Итак, если не быть наивным и не относиться бездумно к идее бесконечного прогресса, мы можем, видимо, сказать, что сфера научной деятельности отныне предстает перед нами как открытая сфера. Мы находимся в такой стадии, когда провозглашается открытая наука. Любой человек, имеющий сегодня призвание к науке, может быть уверен, что существующая наука не оставит его без проблем. В ней нет сегодня недостатка в проблемах. В дни скудости мысли и отсутствия идей, что всегда остро переживается великим духом, Мопертюи мечтал о проблеме, которая не была бы слишком трудной. Отцовское чувство современного научного духа умеет распределять задачи. Мы знаем, что оно ставит, исходя из опыта прошлого, посильные задачи перед новичками, а по-настоящему сложные задачи распределяет между теми, кому они по плечу, т. е. между гениями. Так развивается современное научное знание, когда каждая душа, обладающая научным призванием, имеет свою проблему и находит свой путь ее решения. Нечто вроде динамической индукции одушевляет научную культуру. Современное научное призвание характеризуется особой прогрессирующей чертой, поскольку душа обретает философскую уверенность. Я хотел бы обратить на это специальное внимание.

V

В свое время Гегель писал в “Феноменологии духа”: “Дух, который знает себя в таком развитии как духа, есть наука”. И далее: “Она есть его действительность и царство, которое он создает в себе в своей собственной стихии”6. Другими словами, дух — это прежде всего развитие. Размышление, стремящееся ухватить его в некоем начале, философски несостоятельно. В великолепной статье, которую Марсель Реймон посвятил педагогике женевского философа Гура, мы читаем: “В момент, когда мысль начинает осознавать самое себя на уровне деятельности, она открывает одновременно всю историю предшествующей работы сознания”. Итак, возникает необходимость определить дух как развитие, как развитие сознания. Человеческое существо, которое не развивается, которое не следует развитию, по существу лишается своего фундаментального качества и, говоря словами Гегеля, перестает жить “в своей собственной стихии”. После Гегеля в нашем все убыстряющемся мире духовная перспектива научной культуры необычайно расширилась. Мы пользуемся в настоящее время результатами долгого пути, пройденного знанием. Научный дух прогрессивно развивается во всех сферах знания, он утверждается, как бы самоисправляясь, отталкиваясь при этом от первоначальных знаний, которые всегда разрозненны и всегда зависят от эмпирических случайностей. Короче, человек, входящий в современную научную культуру, входит так или иначе в мир, созданный научным духом, в мир очеловеченной природы. Его не пугают отныне ни “ловушки” субъективности, ни косность обыденных представлений, связанных с неподвижностью и летаргией естественной жизни.

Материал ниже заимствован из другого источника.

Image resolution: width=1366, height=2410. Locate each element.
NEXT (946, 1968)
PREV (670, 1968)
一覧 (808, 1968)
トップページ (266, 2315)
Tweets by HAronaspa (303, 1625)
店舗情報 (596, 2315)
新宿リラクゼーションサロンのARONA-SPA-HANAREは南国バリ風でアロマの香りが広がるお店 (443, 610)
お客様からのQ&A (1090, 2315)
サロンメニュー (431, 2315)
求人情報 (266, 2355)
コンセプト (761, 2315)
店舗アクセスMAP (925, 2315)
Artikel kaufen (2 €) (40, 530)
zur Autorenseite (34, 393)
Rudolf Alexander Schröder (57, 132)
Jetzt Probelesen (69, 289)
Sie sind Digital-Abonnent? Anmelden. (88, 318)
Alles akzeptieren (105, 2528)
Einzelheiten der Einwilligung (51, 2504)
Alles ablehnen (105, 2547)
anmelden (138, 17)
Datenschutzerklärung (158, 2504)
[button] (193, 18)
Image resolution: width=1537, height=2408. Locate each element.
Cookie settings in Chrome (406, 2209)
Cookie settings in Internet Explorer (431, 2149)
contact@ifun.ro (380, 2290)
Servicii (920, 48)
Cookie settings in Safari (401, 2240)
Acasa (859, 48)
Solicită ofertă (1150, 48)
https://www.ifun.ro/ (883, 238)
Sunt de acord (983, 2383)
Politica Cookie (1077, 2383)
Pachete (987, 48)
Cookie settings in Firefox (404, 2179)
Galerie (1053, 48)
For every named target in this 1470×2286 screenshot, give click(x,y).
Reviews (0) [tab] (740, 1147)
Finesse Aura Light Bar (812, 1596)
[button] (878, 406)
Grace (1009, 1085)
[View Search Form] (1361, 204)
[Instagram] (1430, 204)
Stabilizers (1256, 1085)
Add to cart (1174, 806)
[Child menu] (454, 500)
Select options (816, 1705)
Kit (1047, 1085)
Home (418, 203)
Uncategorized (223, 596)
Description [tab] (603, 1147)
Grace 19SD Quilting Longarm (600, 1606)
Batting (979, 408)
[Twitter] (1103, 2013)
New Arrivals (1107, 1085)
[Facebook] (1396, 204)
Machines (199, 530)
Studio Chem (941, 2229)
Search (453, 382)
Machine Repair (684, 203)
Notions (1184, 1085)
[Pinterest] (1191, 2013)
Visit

Следуя своему научному призванию, он прекрасно осознает проблему становления. Сознание бытия фактически умножается сегодня на сознание становления, поддерживаемого, укорененного становления, требующего от нас, чтобы мы всегда были людьми своего времени. Только в науке своего времени ум, обладающий соответствующим призванием, может открыть это призвание и реализовать себя. Человеку науки блестяще удается этот парадокс. А именно, свободно мысля, принимать одновременно свою включенность в “общую науку”, в ее систему мышления. Я не буду особенно настаивать на этой двоякой ценности, которая столь характерна для научной работы, хотя порой мы злоупотребляем этим, чтобы доказать себе, что обладаем свободой, т. е. правом на некое произвольное и даже абсурдное действие. В то время, как мне кажется, следовало бы со всей определенностью подчеркнуть ценность именно “двоякой” свободы, не забывая о той радости и том удовольствии, что мы испытываем от участия в совместной деятельности, тем более, когда она успешна и когда мы уверены в правильности выбранного нами направления исследования.

Правда, подобный выбор, как и определенная линейная последовательность решения научных задач могут восприниматься тем или иным специалистом критически. Однако это не должно вызывать у нас сомнения в правомерности самой специализации. Удивительная вещь — отнюдь не вчерашним днем датируемая — боязнь специализации. Она проявляется уже у Гёте, т. е. во времена, когда специализация как таковая была практически невозможна. Но мы сталкиваемся с ней и на протяжении всего XIX века, когда специализация стала реальностью и, казалось бы (на фоне успехов), не должна была вызывать прежних подозрений. Я думаю, фобия специализации — это своеобразная мономания философов, которые судят о науке со стороны, не занимаясь ею. Поэтому она и ассоциируется ими с ущемлением духа. Люди же, занимающиеся наукой или живущие ее проблемами, не испытывают страха перед специализацией. Растущая специализация не подрывает основы культуры. Напротив, она пробуждает к жизни и стимулирует развитие тех идей, которые относятся к самым различным ее областям. Являясь, по определению, пионером в науке, даже узкий специалист не может не стремиться к знаниям и не обладать широтой мышления, благодаря чему, собственно, он и становится специалистом и что определяет его место в науке. Специалист не может быть ретроградом.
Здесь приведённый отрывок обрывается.